METHOD OF FORMING A CAST ALUMINIUM ALLOY

Abstract

AlSiMg castings to provide enhanced mechanical properties for structural applications comprising (1) alloy optimisation with 8.5 to 12.5 wt. % Si, 0.46 to 1.0 wt. % Mg, 0.1 to 0.2 wt. % Ti, 0.05 to 0.25 wt. % Mn, 0.01 to 0.02 wt. % Sr, 0.004 to 0.1 wt. % B and other impurity elements of Cu, Fe, Zn each less than 0.15 wt. % and the balance of Al; (2) optimised melt treatment with appropriate melting, modification, degassing and grain refining; (3) appropriate type of grain refiner with optimised amount and method to add into the aluminium melt, and (4) optimised heat treatment process. When being utilized to make shape aluminium alloy castings with gravity casting process, the castings have been achieved the 0.2% offset yield strength of greater than 310 MPa, the ultimate tensile strength of greater than 365 MPa and the elongation of greater than 10%.

Claims

1.-11. (canceled)

12. An aluminium alloy comprising: From about 8.5 to about 12.5 wt. % Si; from about 0.46 to about 1.0 wt. % Mg; from about 0.1 to about 0.2 wt. % Ti; from about 0.05 to about 0.25 wt. % Mn; and less than about 0.05 wt. % Sn; the balance being Al and incidental impurities.

13. An aluminium alloy as claimed in claim 12, further comprising: grain refining additions of Ti, TiB2, AlB2, B, Be, Zr, Y, V, Nb, singly or in combination with one another in the range from about 0.001 to about 1.0 wt. %; Na and Sr, singly or in combination, in the range of from about 0.001 to about 0.10 wt. %; and P in the range from about 0.01 to about 0.30 wt. %.

### Required tasks
1 – Answer these questions about the aluminum alloy patent:
(a) What 0.2% offset yield strength does the abstract report for the gravity-cast castings?
(b) What limit does claim 12 set on Sn?
(c) In what range does claim 13 give P?
2 – Continue the aluminum alloy patent from where it stops.

(Text and item location entries)
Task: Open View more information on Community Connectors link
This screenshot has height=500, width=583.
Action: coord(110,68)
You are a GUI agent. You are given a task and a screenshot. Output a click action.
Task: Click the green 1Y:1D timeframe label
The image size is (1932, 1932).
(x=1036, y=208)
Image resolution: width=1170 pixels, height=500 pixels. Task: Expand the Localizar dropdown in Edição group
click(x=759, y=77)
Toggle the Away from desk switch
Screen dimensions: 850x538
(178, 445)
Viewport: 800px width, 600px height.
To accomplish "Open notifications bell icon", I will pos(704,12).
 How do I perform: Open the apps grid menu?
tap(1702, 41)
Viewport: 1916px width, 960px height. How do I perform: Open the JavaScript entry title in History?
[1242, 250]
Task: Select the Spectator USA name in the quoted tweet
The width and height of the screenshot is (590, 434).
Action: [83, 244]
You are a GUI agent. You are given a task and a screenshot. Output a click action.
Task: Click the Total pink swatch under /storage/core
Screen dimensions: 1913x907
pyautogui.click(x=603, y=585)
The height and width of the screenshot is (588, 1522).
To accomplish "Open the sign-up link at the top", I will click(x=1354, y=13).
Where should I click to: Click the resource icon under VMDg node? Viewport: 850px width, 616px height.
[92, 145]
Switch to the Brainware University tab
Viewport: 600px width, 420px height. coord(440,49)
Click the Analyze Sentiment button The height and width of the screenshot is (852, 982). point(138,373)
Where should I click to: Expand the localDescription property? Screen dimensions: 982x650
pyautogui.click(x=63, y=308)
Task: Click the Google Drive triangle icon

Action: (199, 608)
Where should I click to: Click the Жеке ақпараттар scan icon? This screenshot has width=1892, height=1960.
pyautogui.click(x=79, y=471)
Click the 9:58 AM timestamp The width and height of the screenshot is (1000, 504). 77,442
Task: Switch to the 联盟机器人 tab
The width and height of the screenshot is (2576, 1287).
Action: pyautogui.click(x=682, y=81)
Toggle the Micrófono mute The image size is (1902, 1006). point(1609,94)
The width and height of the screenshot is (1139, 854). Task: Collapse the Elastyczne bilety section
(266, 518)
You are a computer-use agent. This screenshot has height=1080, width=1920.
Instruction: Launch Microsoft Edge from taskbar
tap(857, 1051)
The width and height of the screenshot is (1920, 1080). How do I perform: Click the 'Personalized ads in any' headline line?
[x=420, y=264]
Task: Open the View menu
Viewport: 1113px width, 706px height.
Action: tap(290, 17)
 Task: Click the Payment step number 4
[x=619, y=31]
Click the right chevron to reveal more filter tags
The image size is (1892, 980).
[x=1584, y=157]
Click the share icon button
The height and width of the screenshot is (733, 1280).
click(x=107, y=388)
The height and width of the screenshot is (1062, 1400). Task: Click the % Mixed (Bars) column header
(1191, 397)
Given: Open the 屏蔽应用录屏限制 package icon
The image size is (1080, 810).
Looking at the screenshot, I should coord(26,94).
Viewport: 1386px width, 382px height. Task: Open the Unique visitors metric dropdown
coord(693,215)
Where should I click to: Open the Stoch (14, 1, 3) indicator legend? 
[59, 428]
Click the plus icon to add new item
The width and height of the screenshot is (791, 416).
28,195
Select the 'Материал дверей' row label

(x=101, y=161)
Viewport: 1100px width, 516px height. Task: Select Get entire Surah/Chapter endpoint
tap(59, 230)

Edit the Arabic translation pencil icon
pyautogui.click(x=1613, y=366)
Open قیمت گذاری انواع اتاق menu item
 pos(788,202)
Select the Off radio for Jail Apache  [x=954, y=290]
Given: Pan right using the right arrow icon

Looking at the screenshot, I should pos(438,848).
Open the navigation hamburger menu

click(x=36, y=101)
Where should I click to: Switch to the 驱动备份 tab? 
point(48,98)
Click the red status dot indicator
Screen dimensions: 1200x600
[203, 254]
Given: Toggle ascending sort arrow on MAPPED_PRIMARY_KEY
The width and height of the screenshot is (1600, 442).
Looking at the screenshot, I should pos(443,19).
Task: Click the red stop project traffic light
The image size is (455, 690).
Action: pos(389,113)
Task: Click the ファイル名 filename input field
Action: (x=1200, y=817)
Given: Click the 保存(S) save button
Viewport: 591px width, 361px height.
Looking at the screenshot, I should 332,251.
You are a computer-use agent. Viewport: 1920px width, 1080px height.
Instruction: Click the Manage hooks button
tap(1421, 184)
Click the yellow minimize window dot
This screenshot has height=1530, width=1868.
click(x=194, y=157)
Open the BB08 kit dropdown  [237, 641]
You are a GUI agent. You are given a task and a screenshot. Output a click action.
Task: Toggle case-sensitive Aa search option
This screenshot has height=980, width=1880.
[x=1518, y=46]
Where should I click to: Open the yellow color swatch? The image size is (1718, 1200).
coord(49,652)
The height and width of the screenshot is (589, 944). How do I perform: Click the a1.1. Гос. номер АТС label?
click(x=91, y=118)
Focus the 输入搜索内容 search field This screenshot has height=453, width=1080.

### Replies
1 –
(a) Greater than 310 MPa.
(b) Less than about 0.05 wt. %.
(c) From about 0.01 to about 0.30 wt. %.

2 –
14. A method of forming a cast aluminium alloy, comprising the steps of: (i) providing an aluminium alloy comprising from about 8.5 to about 12.5 wt. % Si, from about 0.46 to about 1.0 wt. % Mg, up to about 0.2 wt. % Ti, from about 0.05 to about 0.25 wt. % Mn, from about 0.002 to about 0.04 wt. % Sr, from about 0.001 to about 0.1 wt. % B and other impurity elements of Cu, Fe, Zn, each at less than about 0.15 wt. % with the balance being Al and incidental impurities; (ii) melting the alloy to yield an alloy melt; (iii) degassing the alloy melt by introducing into the alloy melt a gas comprising at least one of nitrogen, argon, or chlorine, or a mixture thereof to reduce dissolved hydrogen in the melt to a level of less than about 0.7 mL/100 g alloy melt; (iv) cleaning the alloy melt by adding about 25% Na2SiF6 and 75% C.sub.2Cl.sub.6 refining agents in an amount from about 0.01 to about 0.8 wt. %; (v) adding a grain refiner in the form of a TiB-containing master alloy, a B-containing master alloy, or an AlB master alloy with a boron content up to about 0.1 wt. % B, to yield an alloy having a eutectic silicon phase; (vi) refining and modifying the eutectic silicon phase by adding from about 0.002 to about 0.04 wt. % Sr in the form of an AlSr master alloy; (vii) carrying out a solution heat treatment at a temperature from about 520 C. to about 545 C. for a time from about 2 h to about 12 h; and (viii) carrying out an ageing heat treatment at a temperature from about 170 C. to about 200 C. for a time from about 2 h to about 8 h.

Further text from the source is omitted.